The two co-primary objectives of this study are to assess in Japanese patients with severe sepsis and/or septic shock: 1) the safety and tolerability of two different doses of intravenous AZD9773 and 2) the PK of AZD9773.

The secondary objective is to make a preliminary assessment of the pharmacodynamics of two different doses of intravenous AZD9773 in Japanese patients with severe sepsis and/or septic shock.

Condition or Disease Intervention/Treatment Phase
Phase 2

Study Design

Study Type:
Interventional
Actual Enrollment :
20 participants
Allocation:
Randomized
Intervention Model:
Parallel Assignment
Masking:
Quadruple (Participant, Care Provider, Investigator, Outcomes Assessor)
Primary Purpose:
Treatment
Official Title:
A Phase II, Multicentre, Randomised, Double-Blind, Placebo-Controlled, Dose Escalation Study to Assess the Safety, Tolerability and Pharmacokinetics of Intravenous Infusions of AZD9773 (CytoFab™) in Japanese Patients With Severe Sepsis and/or Septic Shock
Study Start Date :
Jul 1, 2010
Actual Primary Completion Date :
Aug 1, 2011
Actual Study Completion Date :
Aug 1, 2011

Arms and Interventions

Arm Intervention/Treatment
Experimental: 1

AZD9773 250 units/kg (1 infusion) + 50 units/kg (9 infusions) (Dose Cohort 1): AZD9773 500 units/kg (1 infusion) + 100 units/kg (9 infusions) (Dose Cohort 2)

Drug: AZD9773
A single loading dose followed by 9 maintenance doses; doses to be given every 12 hours over a period of 5 days
Other Names:
  • CytoFab™

    		•
    Placebo Comparator: 2

    Drug: Placebo
    Intravenous infusion of a saline solution

    Outcome Measures

    Primary Outcome Measures

    1. Safety and Tolerability of AZD9773 [28 day study period]

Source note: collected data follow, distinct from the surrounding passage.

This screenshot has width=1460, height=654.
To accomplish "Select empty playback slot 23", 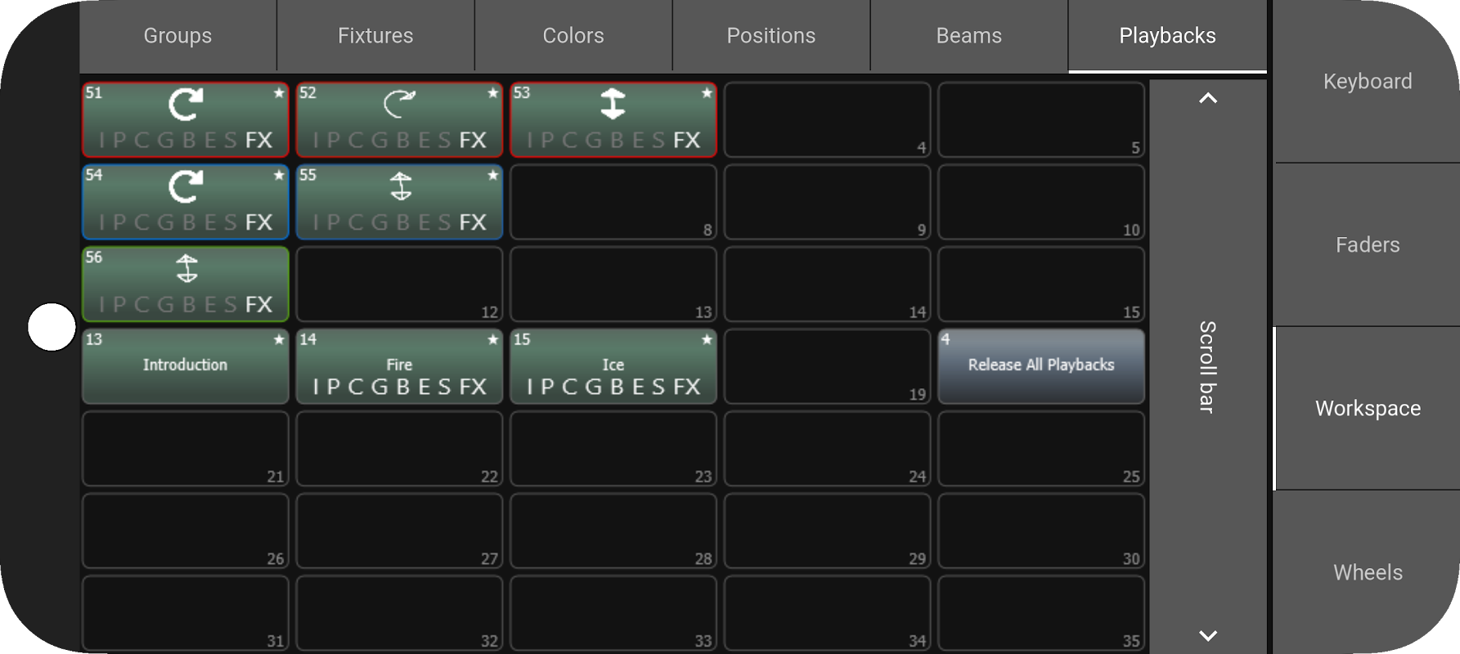I will point(613,449).
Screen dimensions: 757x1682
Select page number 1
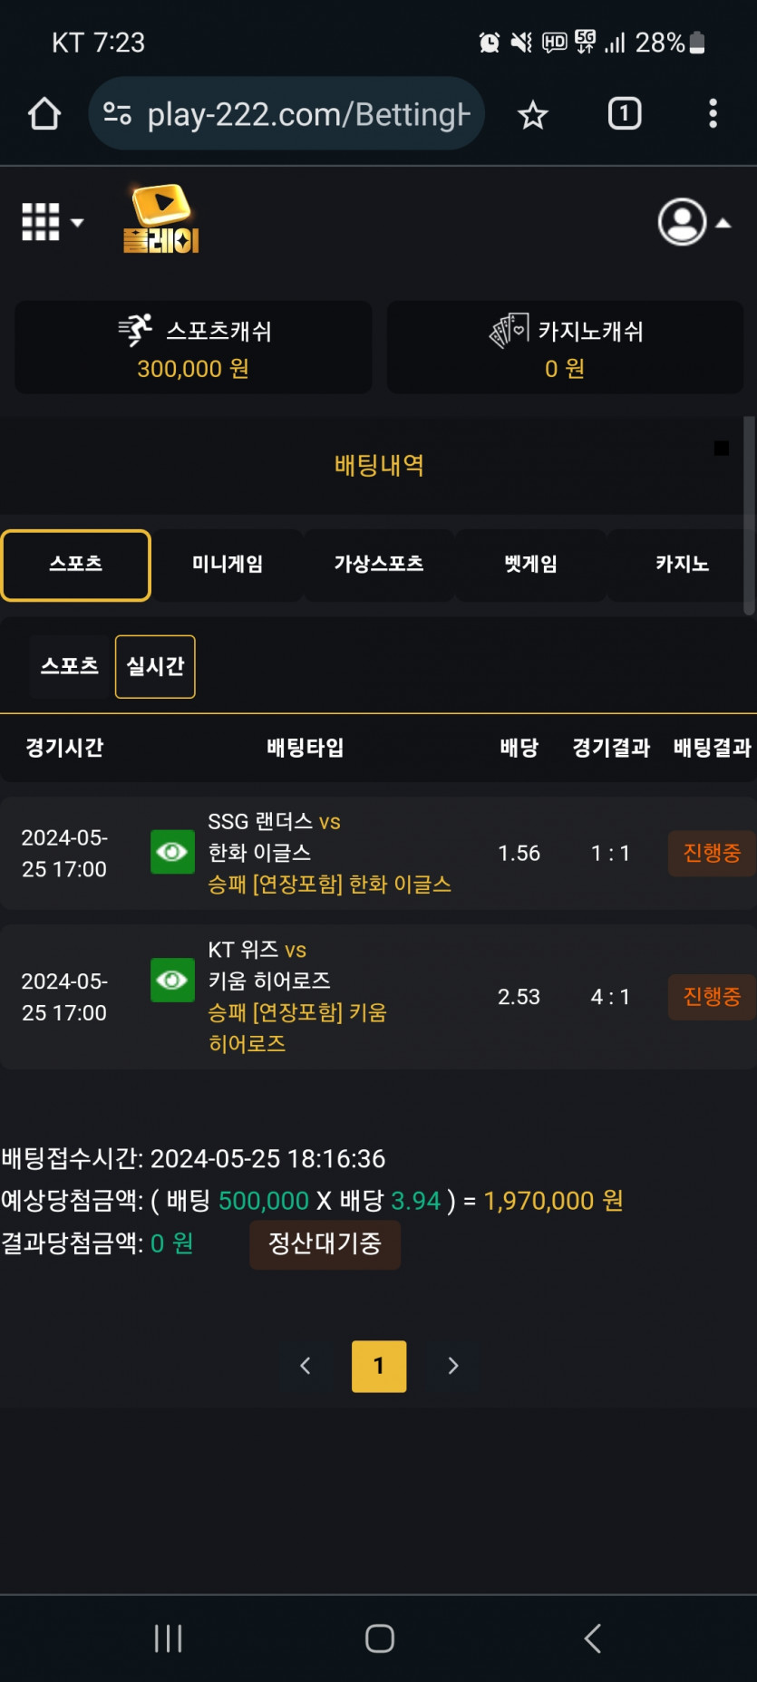click(379, 1366)
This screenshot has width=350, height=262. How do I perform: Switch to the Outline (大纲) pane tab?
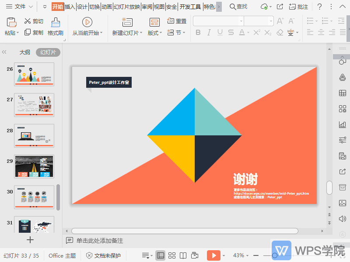click(x=25, y=52)
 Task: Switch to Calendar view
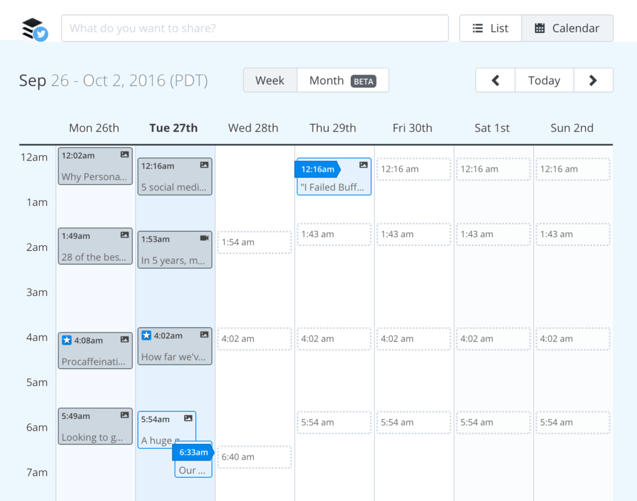(567, 28)
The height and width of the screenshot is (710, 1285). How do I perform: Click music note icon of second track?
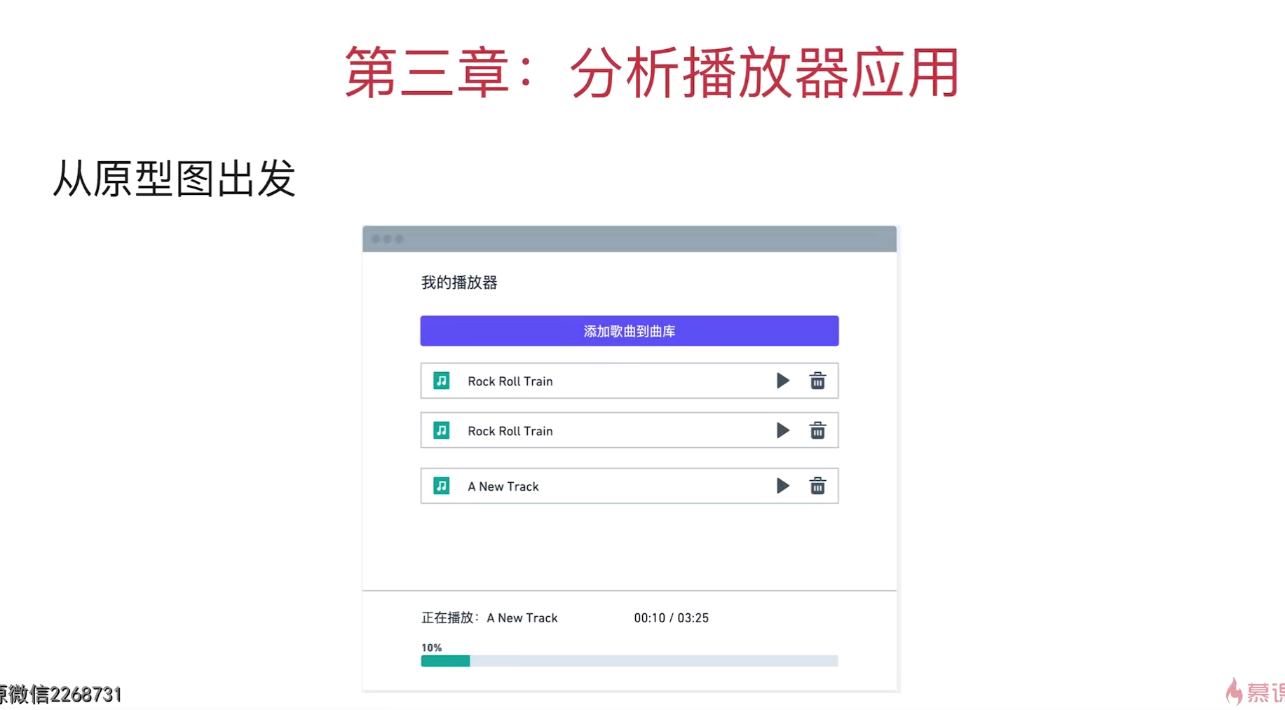tap(441, 430)
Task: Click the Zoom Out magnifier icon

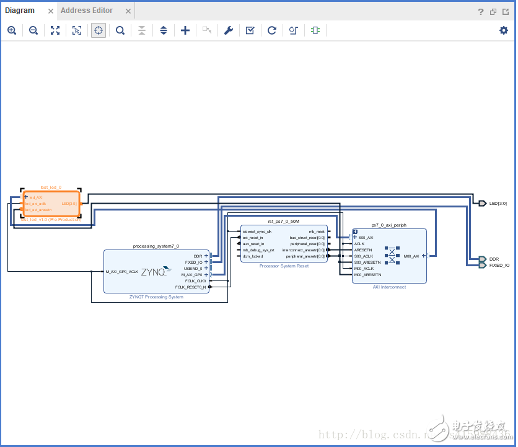Action: [x=33, y=30]
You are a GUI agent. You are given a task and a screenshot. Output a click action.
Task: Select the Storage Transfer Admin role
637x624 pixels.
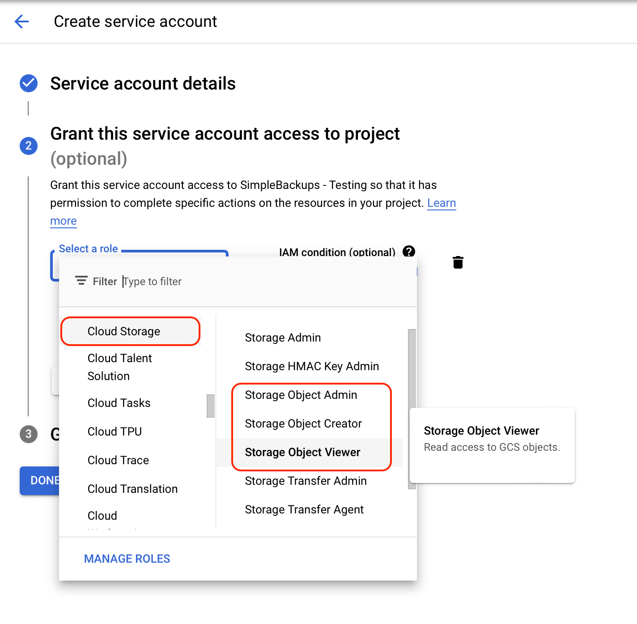[x=306, y=481]
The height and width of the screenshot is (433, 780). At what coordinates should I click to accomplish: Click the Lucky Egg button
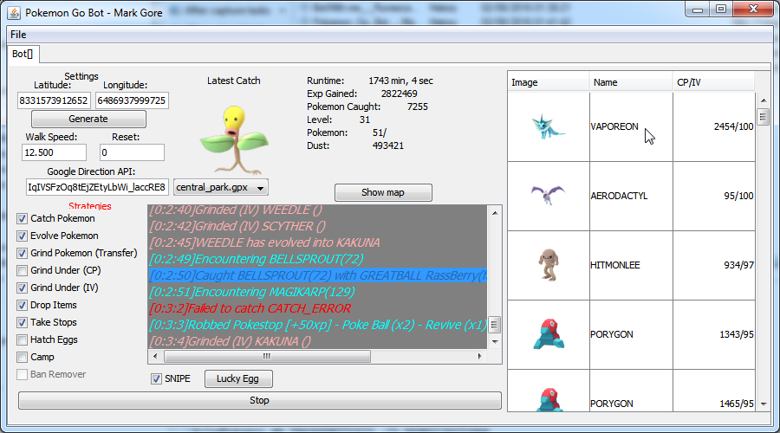click(238, 378)
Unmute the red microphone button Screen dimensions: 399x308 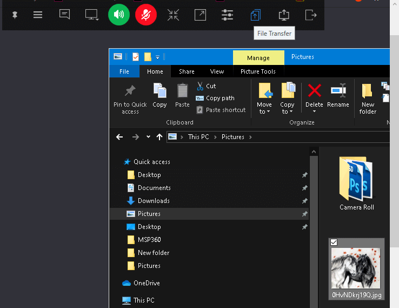[x=145, y=15]
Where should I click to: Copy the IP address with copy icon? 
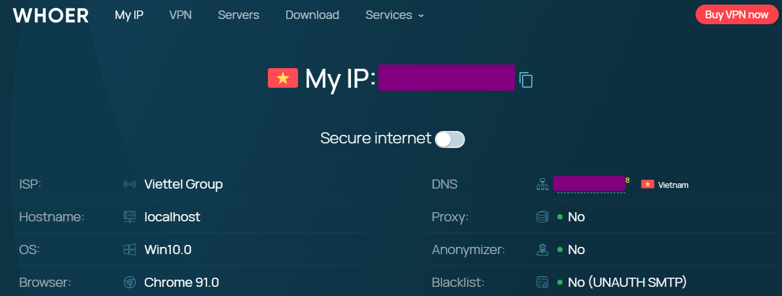[x=526, y=80]
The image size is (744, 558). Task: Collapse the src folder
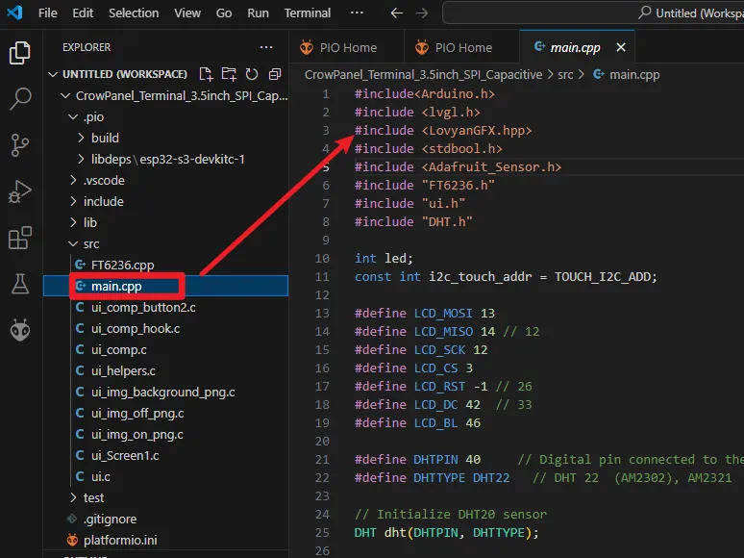(x=90, y=243)
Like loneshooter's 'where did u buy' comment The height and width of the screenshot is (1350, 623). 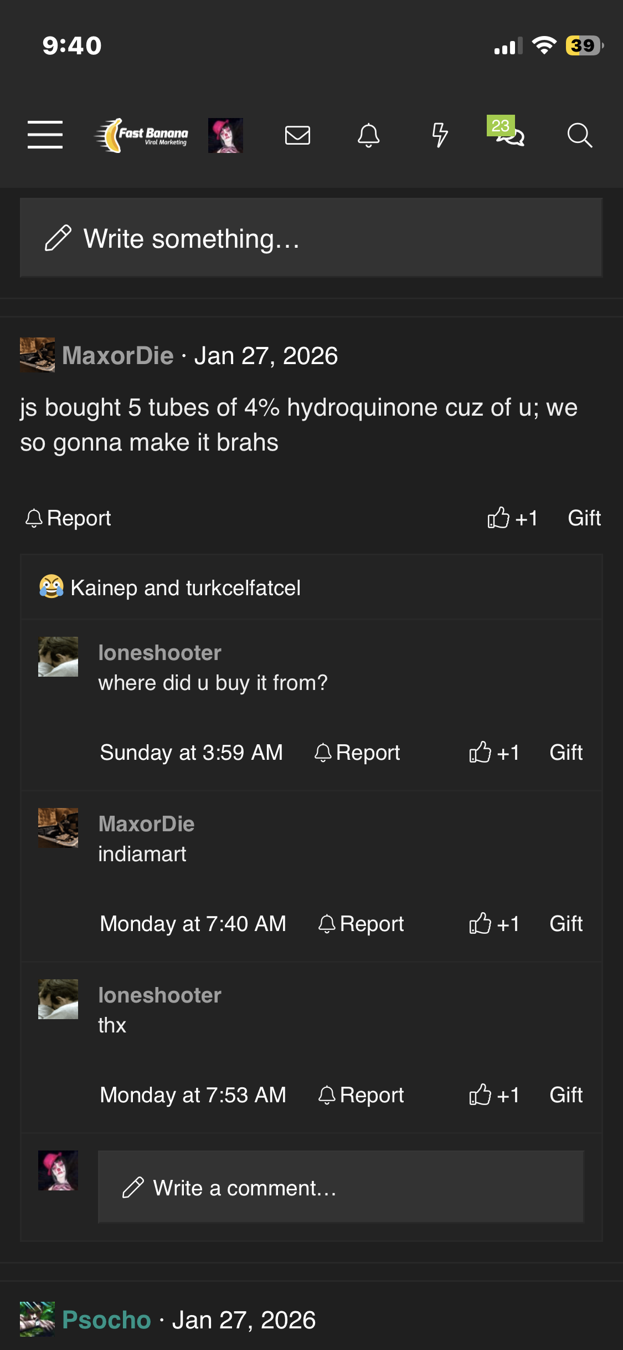494,753
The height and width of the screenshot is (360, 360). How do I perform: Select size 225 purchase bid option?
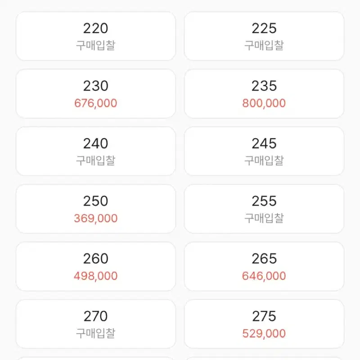(264, 36)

      Number of patients with treatment-emergent adverse events and number of patients who died over 28 days

    2. Pharmacokinetics of AZD9773 [From first dose to last dose (Day 5/6 or at premature treatment discontinuation)]

      Maximum concentration at steady state (Cmax ss) for serum total and specific fabs

    Secondary Outcome Measures

    1. Pharmacodynamic Effects of AZD9773 on TNF-alpha [Levels taken at baseline, over the dosing period (up to Day 5/6)]

      TNF-alpha levels over approximately 6 days following the first dose

    Eligibility Criteria

    Criteria

    Ages Eligible for Study:
    20 Years and Older
    Sexes Eligible for Study:
    All
    Accepts Healthy Volunteers:
    No
    Inclusion Criteria:

    • Japanese adults with a first episode of sepsis during this hospitalisation and objective evidence of infection that requires parenteral antibiotics.

    • At least 2 of 4 SIRS criteria in the 24 hours before organ dysfunction (must include either fever OR elevated white blood cells [WBC])

    • Cardiovascular or respiratory dysfunction.

    Exclusion Criteria:
    • Immunocompromising comorbidities or concomitant medications:

    1. Advanced human immunodeficiency virus (HIV) infection (CD4 ≤50/mm3).

    2. Haemopoietic or lymphoreticular malignancies not in remission.

    3. Receiving radiation therapy or chemotherapy.

    4. Any organ or bone marrow transplant within the past 24 weeks.

    5. Absolute neutrophil count <500 per μL.

    6. High dose steroids or other immunocompromising drugs.

    • Concomitant diseases:

    1. Deep-seated fungal infection or active tuberculosis.

    2. Severe chronic liver disease associated with portal hypertension, cirrhosis, chronic ascites or Child-Pugh class C.

    3. History of chronic hypercarbia, respiratory failure in past 6 months or use of home oxygen in the setting of severe chronic respiratory disease.

    4. Neuromuscular disorders that impact breathing/spontaneous ventilation.

    5. Quadriplegia.

    6. Cardiac arrest in the past 30 days.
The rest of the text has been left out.